Máscaras como ruinas
Carnaval post-bélico.
Otto Dix vivió la guerra de primera mano, ya no en el campo de batalla de la I Guerra Mundial, sino también —y sin quererlo— en la Segunda. Como artista, con la llegada de los nazis, llegó a ser detenido (asumimos que también torturado) por la Gestapo, que no veía con buenos ojos su arte degenerado y es obligado a luchar, hasta que fue hecho prisionero por los franceses.
Degenerado tal vez, pero fiel cronista de su tiempo, Dix plasma el mundo en ruinas tras la Segunda Guerra. Solo sobreviven entre los escombros estos personajes carnavalescos que actúan de forma grotesca entre la euforia y la desesperación. Son los supervivientes de esa locura, a la que solo pueden hacer frente usando máscaras.
Máscaras como las de gas, que había visto y utilizado (también pintado) durante la Gran Guerra para evitar el gas mostaza. Máscaras que permiten ocultar un pasado vergonzoso, que intentan cambiar a los alemanes con un nuevo rostro. Pero también máscaras que no ocultan, sino que definen precisamente lo que somos.

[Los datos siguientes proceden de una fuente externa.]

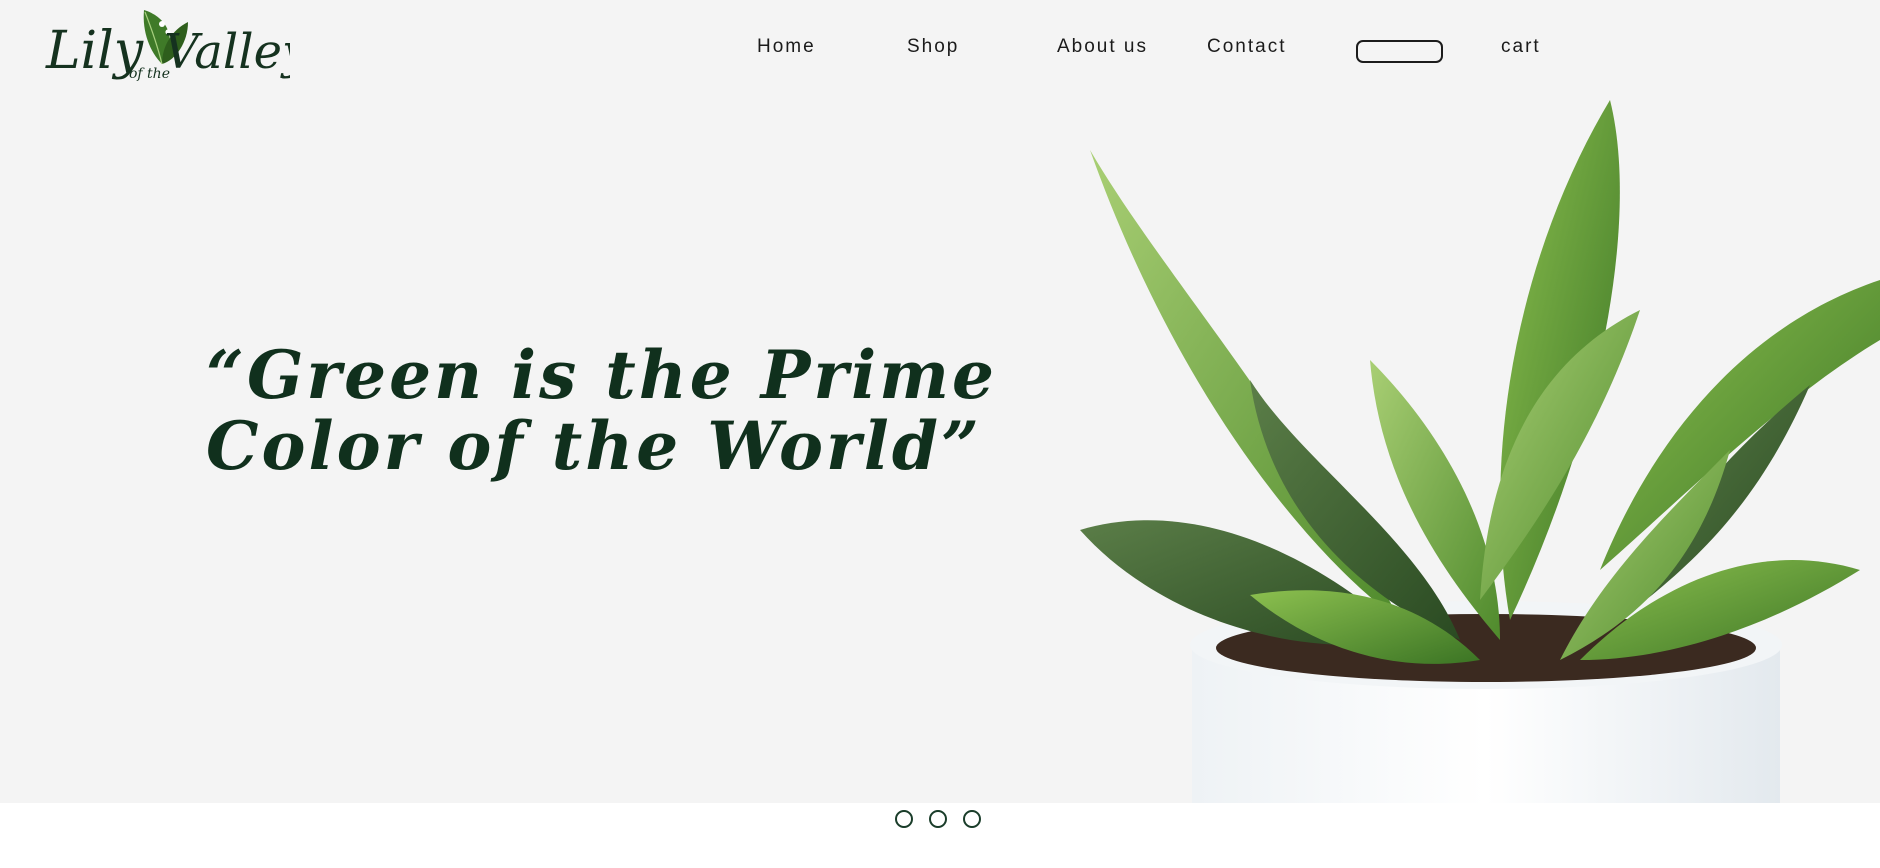  I want to click on search-input, so click(1400, 52).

Máscara, que en latín se traduce como persôna, ae, y acabó expresando la singularidad de cada individuo. Una persona es, al fin y al cabo, una máscara.

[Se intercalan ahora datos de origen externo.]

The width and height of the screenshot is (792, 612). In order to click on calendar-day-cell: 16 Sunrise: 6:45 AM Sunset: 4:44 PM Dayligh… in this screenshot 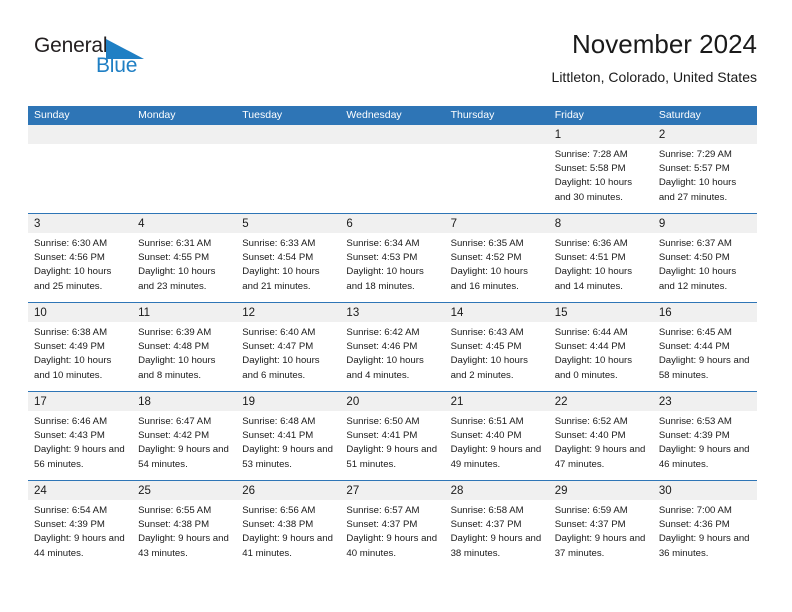, I will do `click(704, 347)`.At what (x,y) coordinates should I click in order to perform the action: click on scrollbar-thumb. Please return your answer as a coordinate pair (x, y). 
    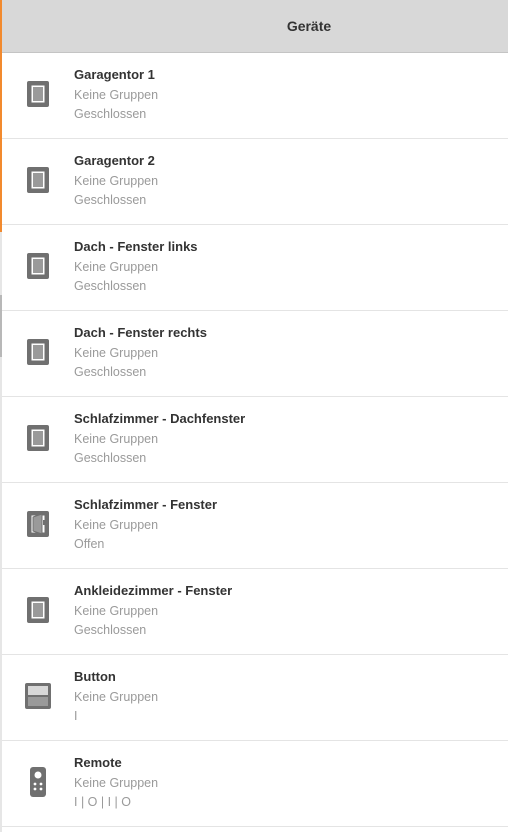
    Looking at the image, I should click on (1, 326).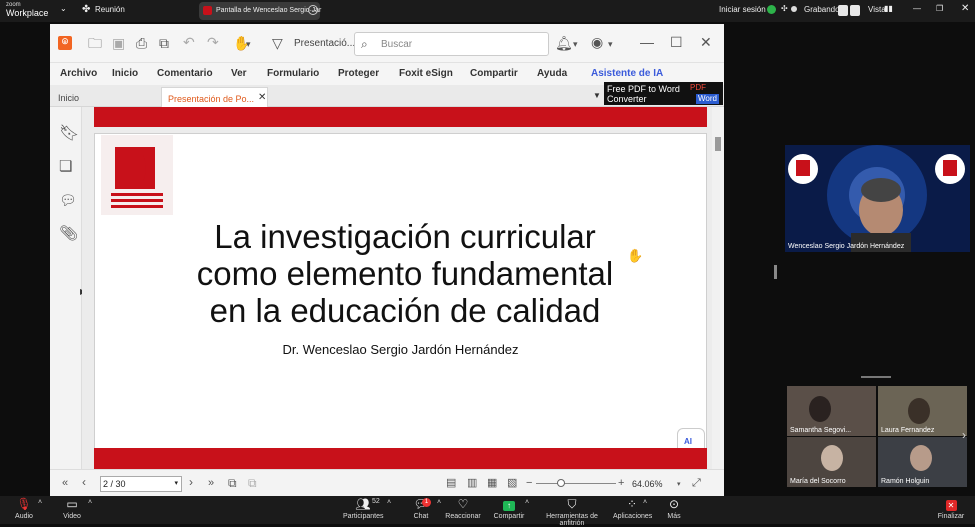 The width and height of the screenshot is (975, 527). What do you see at coordinates (832, 462) in the screenshot?
I see `participant-tile: María del Socorro` at bounding box center [832, 462].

Dix se vuelve un expresionista tras la guerra. No veía otra forma de expresar su arte, no encuentra lugar entre lo que se estaba haciendo en la Alemania de postguerra. Ni el Realismo Socialista del este, ni el Arte Abstracto del oeste son lo suficientemente eficaces para mostrar lo que él entiende como realidad. Esa realidad que viene de los desastres de la guerra de Goya, que tanto influyó en Dix, y que a su vez influiría en el expresionismo posterior, como por ejemplo algunas obras de Basquiat, que tanto recuerdan a este lienzo.